YOUR GOAL: Print, exactly and completely, the data that appears below.

Saved data entries:
•••
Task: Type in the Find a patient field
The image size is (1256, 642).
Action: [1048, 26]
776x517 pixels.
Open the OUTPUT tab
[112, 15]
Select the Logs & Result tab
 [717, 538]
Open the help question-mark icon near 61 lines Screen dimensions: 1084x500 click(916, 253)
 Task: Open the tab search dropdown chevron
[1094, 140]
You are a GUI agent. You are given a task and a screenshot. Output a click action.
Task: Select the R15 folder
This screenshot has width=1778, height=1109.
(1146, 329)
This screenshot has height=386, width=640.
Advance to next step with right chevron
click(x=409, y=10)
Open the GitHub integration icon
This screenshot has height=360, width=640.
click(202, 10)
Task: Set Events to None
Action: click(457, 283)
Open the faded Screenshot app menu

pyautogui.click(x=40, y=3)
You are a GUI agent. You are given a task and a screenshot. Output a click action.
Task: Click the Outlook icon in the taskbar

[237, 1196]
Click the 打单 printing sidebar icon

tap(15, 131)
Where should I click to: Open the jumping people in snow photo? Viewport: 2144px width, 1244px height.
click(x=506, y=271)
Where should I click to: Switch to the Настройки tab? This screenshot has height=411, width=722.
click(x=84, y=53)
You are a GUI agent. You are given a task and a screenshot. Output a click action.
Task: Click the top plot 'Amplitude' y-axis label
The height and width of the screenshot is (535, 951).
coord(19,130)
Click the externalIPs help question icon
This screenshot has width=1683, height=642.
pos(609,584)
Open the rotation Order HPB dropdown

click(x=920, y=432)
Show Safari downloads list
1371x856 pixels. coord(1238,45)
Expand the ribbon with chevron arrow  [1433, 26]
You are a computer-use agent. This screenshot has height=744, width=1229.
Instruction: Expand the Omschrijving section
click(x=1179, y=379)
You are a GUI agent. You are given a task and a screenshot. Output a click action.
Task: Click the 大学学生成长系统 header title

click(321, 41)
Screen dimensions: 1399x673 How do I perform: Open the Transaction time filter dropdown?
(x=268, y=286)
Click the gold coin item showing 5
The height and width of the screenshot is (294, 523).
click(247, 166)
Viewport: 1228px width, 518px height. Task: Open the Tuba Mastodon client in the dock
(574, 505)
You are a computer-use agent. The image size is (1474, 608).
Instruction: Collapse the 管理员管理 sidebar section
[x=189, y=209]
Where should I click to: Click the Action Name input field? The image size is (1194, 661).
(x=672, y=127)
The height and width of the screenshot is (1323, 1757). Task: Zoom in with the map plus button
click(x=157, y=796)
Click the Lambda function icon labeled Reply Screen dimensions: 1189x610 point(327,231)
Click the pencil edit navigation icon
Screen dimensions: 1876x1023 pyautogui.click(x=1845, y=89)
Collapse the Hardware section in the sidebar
•••
RESPONSE TO THIS TASK:
Task: Type in the Find a patient field
The image size is (1256, 642).
Action: [1048, 26]
776x517 pixels.
Open the OUTPUT tab
[112, 15]
Select the Logs & Result tab
 [717, 538]
Open the help question-mark icon near 61 lines Screen dimensions: 1084x500 click(916, 253)
 Task: Open the tab search dropdown chevron
[1094, 140]
You are a GUI agent. You are given a task and a screenshot. Output a click action.
Task: Select the R15 folder
This screenshot has width=1778, height=1109.
(1146, 329)
This screenshot has height=386, width=640.
Advance to next step with right chevron
click(x=409, y=10)
Open the GitHub integration icon
This screenshot has height=360, width=640.
click(202, 10)
Task: Set Events to None
Action: click(457, 283)
Open the faded Screenshot app menu

pyautogui.click(x=40, y=3)
You are a GUI agent. You are given a task and a screenshot. Output a click action.
Task: Click the Outlook icon in the taskbar

[237, 1196]
Click the 打单 printing sidebar icon

tap(15, 131)
Where should I click to: Open the jumping people in snow photo? Viewport: 2144px width, 1244px height.
click(x=506, y=271)
Where should I click to: Switch to the Настройки tab? This screenshot has height=411, width=722.
click(x=84, y=53)
You are a GUI agent. You are given a task and a screenshot. Output a click action.
Task: Click the top plot 'Amplitude' y-axis label
The height and width of the screenshot is (535, 951).
coord(19,130)
Click the externalIPs help question icon
This screenshot has width=1683, height=642.
pos(609,584)
Open the rotation Order HPB dropdown

click(x=920, y=432)
Show Safari downloads list
1371x856 pixels. coord(1238,45)
Expand the ribbon with chevron arrow  [1433, 26]
You are a computer-use agent. This screenshot has height=744, width=1229.
Instruction: Expand the Omschrijving section
click(x=1179, y=379)
You are a GUI agent. You are given a task and a screenshot. Output a click action.
Task: Click the 大学学生成长系统 header title

click(321, 41)
Screen dimensions: 1399x673 How do I perform: Open the Transaction time filter dropdown?
(x=268, y=286)
Click the gold coin item showing 5
The height and width of the screenshot is (294, 523).
click(247, 166)
Viewport: 1228px width, 518px height. Task: Open the Tuba Mastodon client in the dock
(574, 505)
You are a computer-use agent. The image size is (1474, 608).
Instruction: Collapse the 管理员管理 sidebar section
[x=189, y=209]
Where should I click to: Click the Action Name input field? The image size is (1194, 661).
(x=672, y=127)
The height and width of the screenshot is (1323, 1757). Task: Zoom in with the map plus button
click(x=157, y=796)
Click the Lambda function icon labeled Reply Screen dimensions: 1189x610 point(327,231)
Click the pencil edit navigation icon
Screen dimensions: 1876x1023 pyautogui.click(x=1845, y=89)
Collapse the Hardware section in the sidebar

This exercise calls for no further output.